First, let’s look at the question of how UMVIM teams are to interact with local people: 

One of my mentors told me about a mission team he led to Chile.  Part of the team’s work was to build a church in a high-altitude hamlet.  As they were pouring the foundation for the church, my friend shrugged off some construction advice from the locals. He assured them he had done this type of work before. By the end of their stay, they completed the work that needed to be done and soon headed home.

A decade later my friend had the privilege of going back to that community and worshipping at the very church he had worked on all those years ago.  It was a beautiful building—aside from one side of the structure which was sagging and uneven.  He realized that was his work, and he recalled the advice he ignored from a local construction coordinator.

When we go out to serve, we do not go to impose our selves, our culture, or Christ.

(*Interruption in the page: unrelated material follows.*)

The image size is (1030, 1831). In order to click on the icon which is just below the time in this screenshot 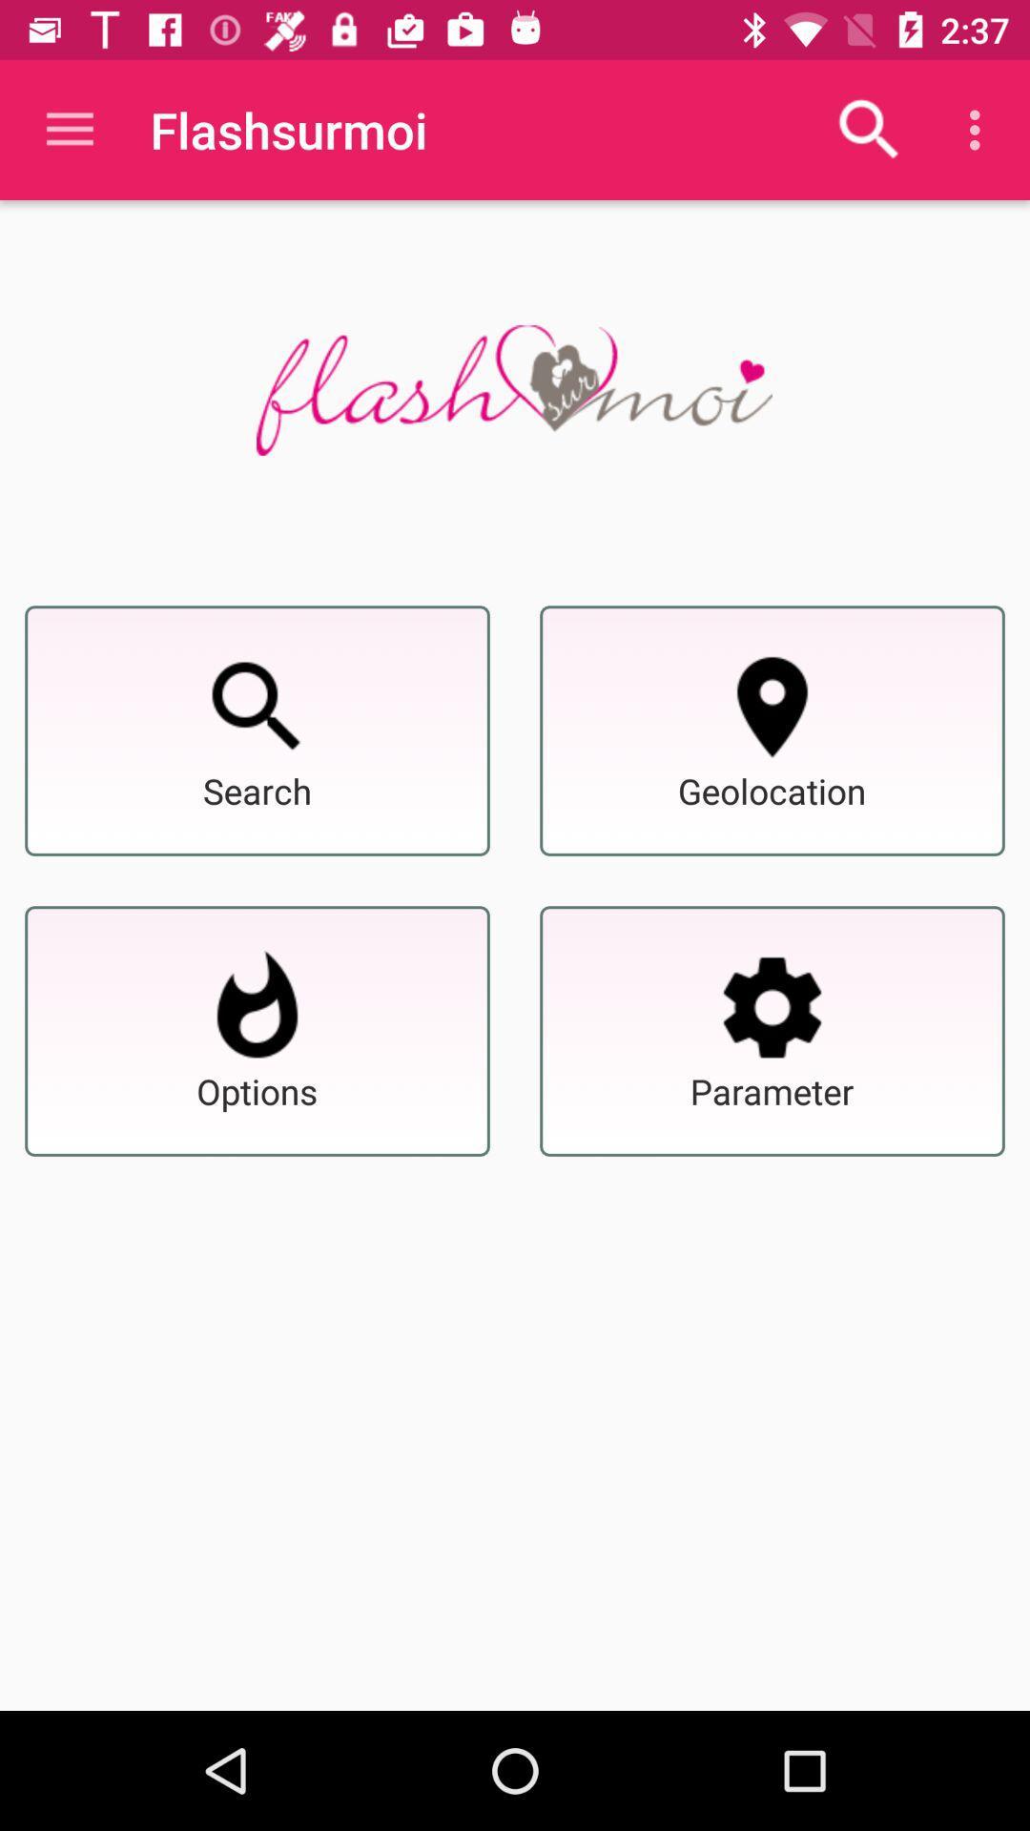, I will do `click(979, 130)`.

We go to share our selves: our ideas and experiences of Christ we have discovered in our own lives in hopes of learning something new.

This means that we listen more than we speak, and trust those we are seeking to be in ministry with as the experts. We do not have every answer, nor do we claim our way as the only way.

Next, let’s discuss the importance of UMVIM’s work empowering local communities rather than creating an economic burden: 

Members of the United Methodist Church should be proud that UMVIM, Global Ministries, and UMCOR place a strong emphasis on empowering local communities to take a lead role in developing and promoting volunteer projects.

Often that means hiring local workers, such as construction experts and coordinators for food, transportation, translation, housing, and volunteers to receive and resource mission teams that come to work with them.

I still wrestle and struggle with the efficiency of sending funding to employ local community members rather than for a mission team to spend thousands on airline tickets and other accommodations.  And frankly, some studies have shown that simply giving money can have extremely positive results.

I do know, however, that I would never be in ministry today without being part of a team that went to serve with a community halfway around the world. I would never have been given the opportunity to wrestle with these questions or enrich my understanding of God in the ways I do now.  (See my last post about voluntourism).

Part of our role at UMVIM, SEJ is to wrestle with questions like these with members of United Methodist Churches in the Southeast Jurisdiction.  We may not have the answers to those questions, but I hope together we can explore together what those questions mean for us, God, and all of our sisters and brothers around the world.